Memory allocation in C and C++ arrays

Array indices are just a convenient and more meaningful way of doing addition.
Hence the first element in any array, static or dynamic, is 0 as you add 0 to find it.

char *szDynamicStr = new char[12];
strcpy(szDynamicStr, "hello world");
printf("%c == %c\n", szDynamicStr[0], //This accesses the first element ('h') as an array offset
	*(szDynamicStr + 0)); //This accesses the first element as an addition to the pointer value

Both szDynamicStr[0] and *(szDynamicStr + 0) compile to exactly the same code, because the array translates to the pointer offset.

The pointer is pointing to the first element in the array, so offset 0 is the first element, offset 1 is the 2nd element, etc...

If this answers your question and you don't care why it works stop reading here or you might get confused.

When adding a number to a pointer, the number is multiplied by the size of the data that is getting pointed to (in this case 1 byte for a single ASCII char) by the compiler.

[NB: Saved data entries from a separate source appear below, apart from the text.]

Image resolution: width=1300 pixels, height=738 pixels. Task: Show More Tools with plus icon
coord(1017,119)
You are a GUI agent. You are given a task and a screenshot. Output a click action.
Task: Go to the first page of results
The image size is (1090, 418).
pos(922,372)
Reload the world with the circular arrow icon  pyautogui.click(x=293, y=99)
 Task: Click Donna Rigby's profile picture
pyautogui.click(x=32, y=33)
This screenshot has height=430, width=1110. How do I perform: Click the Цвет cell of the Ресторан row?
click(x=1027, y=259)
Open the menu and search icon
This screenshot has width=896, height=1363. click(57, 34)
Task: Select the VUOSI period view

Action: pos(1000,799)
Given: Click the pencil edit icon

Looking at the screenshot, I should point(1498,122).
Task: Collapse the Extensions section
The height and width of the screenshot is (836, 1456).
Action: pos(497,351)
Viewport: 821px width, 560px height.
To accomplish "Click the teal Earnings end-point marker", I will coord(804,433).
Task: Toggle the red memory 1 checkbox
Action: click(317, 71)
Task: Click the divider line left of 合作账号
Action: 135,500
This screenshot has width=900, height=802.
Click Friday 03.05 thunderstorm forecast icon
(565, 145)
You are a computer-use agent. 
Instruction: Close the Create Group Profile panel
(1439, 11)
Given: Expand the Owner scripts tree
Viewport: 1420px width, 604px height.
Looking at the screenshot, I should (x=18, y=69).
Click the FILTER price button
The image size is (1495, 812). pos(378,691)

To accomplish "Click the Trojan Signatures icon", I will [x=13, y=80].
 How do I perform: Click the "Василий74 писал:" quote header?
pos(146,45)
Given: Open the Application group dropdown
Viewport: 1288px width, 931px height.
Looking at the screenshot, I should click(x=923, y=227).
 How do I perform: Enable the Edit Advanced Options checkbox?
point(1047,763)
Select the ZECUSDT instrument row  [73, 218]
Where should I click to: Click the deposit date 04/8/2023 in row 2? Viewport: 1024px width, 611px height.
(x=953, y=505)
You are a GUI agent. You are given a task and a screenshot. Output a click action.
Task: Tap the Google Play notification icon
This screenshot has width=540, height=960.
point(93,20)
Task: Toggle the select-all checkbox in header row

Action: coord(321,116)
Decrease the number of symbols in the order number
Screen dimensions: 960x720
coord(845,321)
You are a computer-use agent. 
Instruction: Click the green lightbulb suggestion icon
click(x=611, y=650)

This is better explained in code:

DWORD pNumbers[] = { 0xD00D, 0xBADF00D }; //This is still a pointer, it is just easier to allocate this example this way.
printf("%u == %u\n", pNumbers[1], //The 2nd element in the array (0xBADF00D) as you would expect
	*(pNumbers + 1)); //This is also the 2nd element in the array. This actually adds 1 * sizeof(DWORD) = 4 bytes to the pointer in order to get the 2nd element in the array.